A few months ago, I made a conscious push to get off my smartphone. I went to a big box store and bought a physical alarm clock, paper calendars, sharpies, a small black wristwatch, and a hundred dollar flip phone. My goal, as I wrote in my last essay on this subject, is to shift the transitive point between my body and Internet-connected machines from my pocket to a fixed computer. To do so, I’m doing everything in my power to outsource tasks I perform with my smartphone to dumb devices.
I bought an alarm clock so I wouldn’t need to reach for my phone first thing in the morning, a physical calendar so I wouldn’t rely on my phone to remind me of events, a wristwatch so I can see the time without looking at my phone screen, pocket notebooks to write in instead of the Notes app, and a flip phone so I’m contactable without being connected to the Internet. I’m going to buy a stopwatch so I can time myself without my cell phone and a record player so I can listen to music in my house, too. I want to put my smartphone as far away from me as possible without inhibiting my ability to live. Unfortunately, it’s easier said than done.
To use my flip phone, I had to create a customized, $55-a-month plan so I could still receive texts and calls from my family in the States. I pay for this in addition my $45-a-month smartphone bill. I need to buy a $115 Yubikey to do two-factor authentication at my job so I won’t have to bring my smartphone to work anymore. When I get a car next month, I’m going to have to pay over a hundred dollars for a dashboard GPS screen that doesn’t rely on a phone. Despite all this, I still won’t be able to call Ubers, access GPS maps, or see bus schedules at various stops without a smartphone.
I’ve spent at least $300 to be able to live without a smartphone and I’ll have to spend at least $300 more to take photos, listen to music, and navigate by car without one, too.
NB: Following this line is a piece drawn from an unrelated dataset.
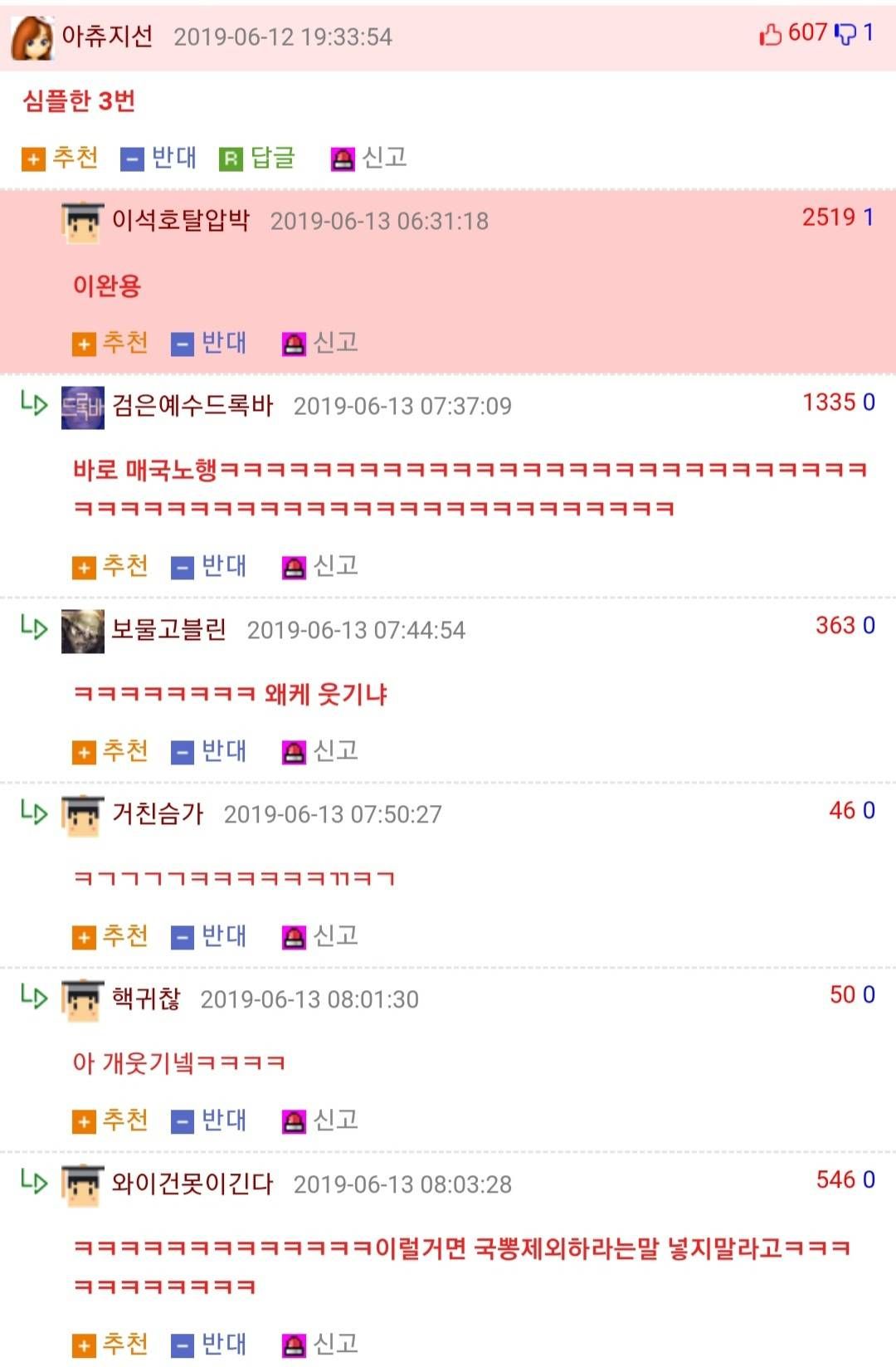896x1367 pixels.
Task: Open 거친숨가's pixel avatar
Action: click(83, 816)
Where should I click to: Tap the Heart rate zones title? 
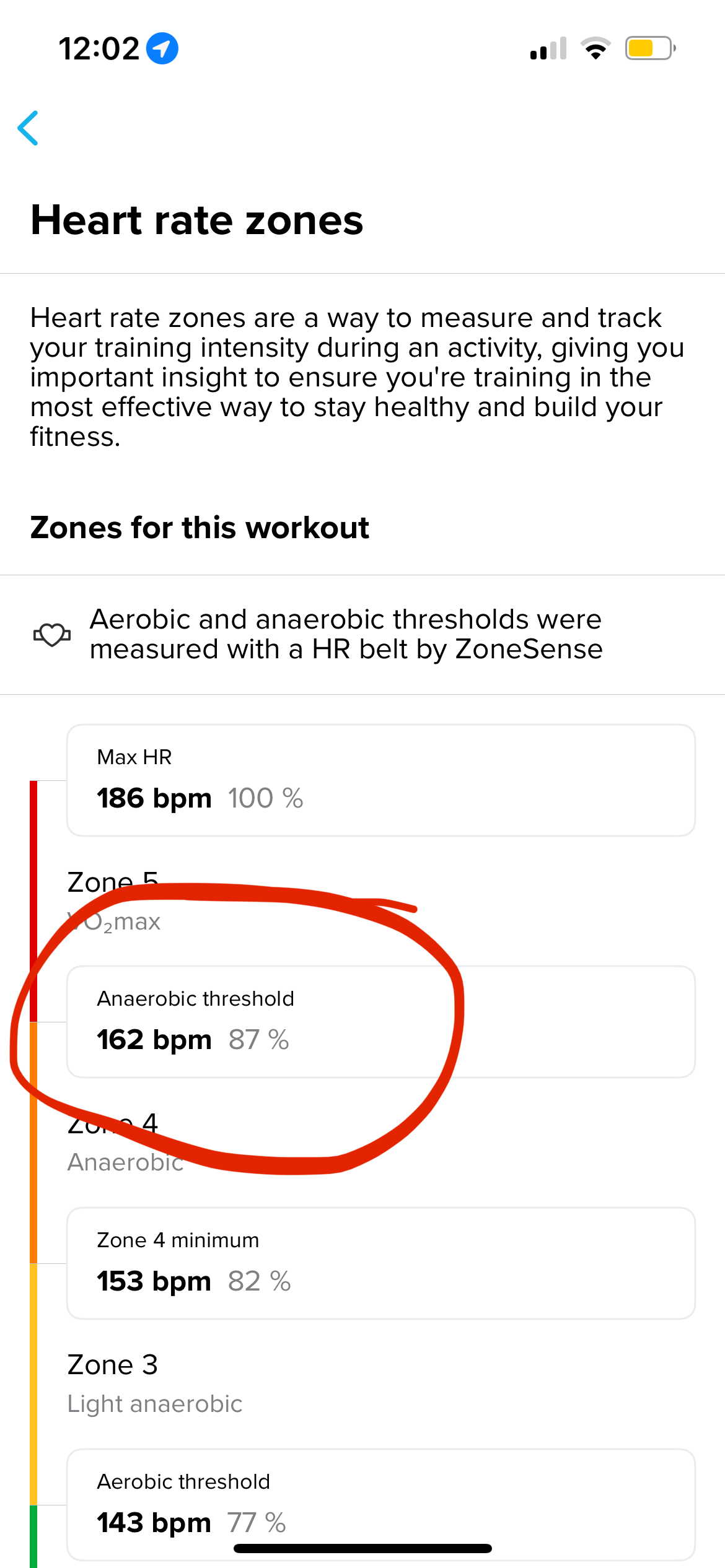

It’s frustratingly expensive, but so far, it’s been worth it.
Being without my smartphone makes me feel like myself again. When I leave the house without it, I notice the tops of buildings I’d never paid attention to. I see restaurants I used to pass by without looking. I find tucked-away Auckland parks that were invisible to me before. I’m less stimulated, less stressed, and more at peace. I’ve read more books in the past two months than I have the past three years.
When overwhelming emotion comes upon me, like a wave crashing on the shore, I let it wash over instead of hiding from it by burying myself in my phone. I’m not afraid feelings will destroy me anymore. I feel like a human being with a body again, rather than a floating consciousness or a digitally distributed image. I feel integrated, consistent, and steadier.
On a comment on my last Flip Phone Diary, Nikkitha Bakshani wrote that “being attached to our phones is sort of a dream/fugue state that puts us on Elon Musk’s wavelength.” I live in Aotearoa New Zealand, and I want to think as little about that loathsome worm who throws Sieg Heils at inaugurations as possible. So I’m not going to. I’m pulling back from his website, and from the wavelengths of men who beat women on camera, and choosing where to focus my time and attention instead.
I want to travel to a new city soon without my smartphone and navigate it without the Internet. I want to be guided by smell to new restaurants, by sight to things that interest me, and by other people’s recommendations to concerts, museums, and things to do. I don’t want to cling to Google to tell me the best of anything anymore. I want to brave the world without the safety of the web and risk getting lost for the first time since I got an iPhone sixteen years ago. I want to feel excited about the future, and I think the only way for me to do that is to unplug in the present.
If you’d like to try this yourself, I strongly recommend spending $8 USD on August Lamm’s digital pamphlet “You Don’t Need a Smartphone.” She details how smartphones perform functions once performed by analog phones, record players, typewriters, film cameras, televisions, wallets, flashlights, calculators, alarm clocks, paper maps, radios, playing cards, letters, stopwatches, physical calendars, and more, and provides practical tips for how to get off yours.
It’s interesting thinking about the cost involved with not having a smart phone and the services they provide. Having a smartphone opens the door to so many extra costs we don’t think about a lot like music subscriptions and attention harvesting apps, and prevents us from participating in the slightly effort full, yet life-affirming tasks such as memorising a city to navigate without gps, or discovering new music without access to an entire catalog or algorithm. Big fan of the shift and support of acquiring the right kind of products, those that quiet contribute to your life without demanding constant interaction.
The international calling is a tough one, one my smartphone free American flatmate has had to navigate too as his elderly family members can't use ie Skype. I definitely haven't ditched the phone but one thing I want to get better at is making maps so I don't need it with me when I'm out, like that Zadie Smith quote about how we have traded the impossibility of getting lost for never being free.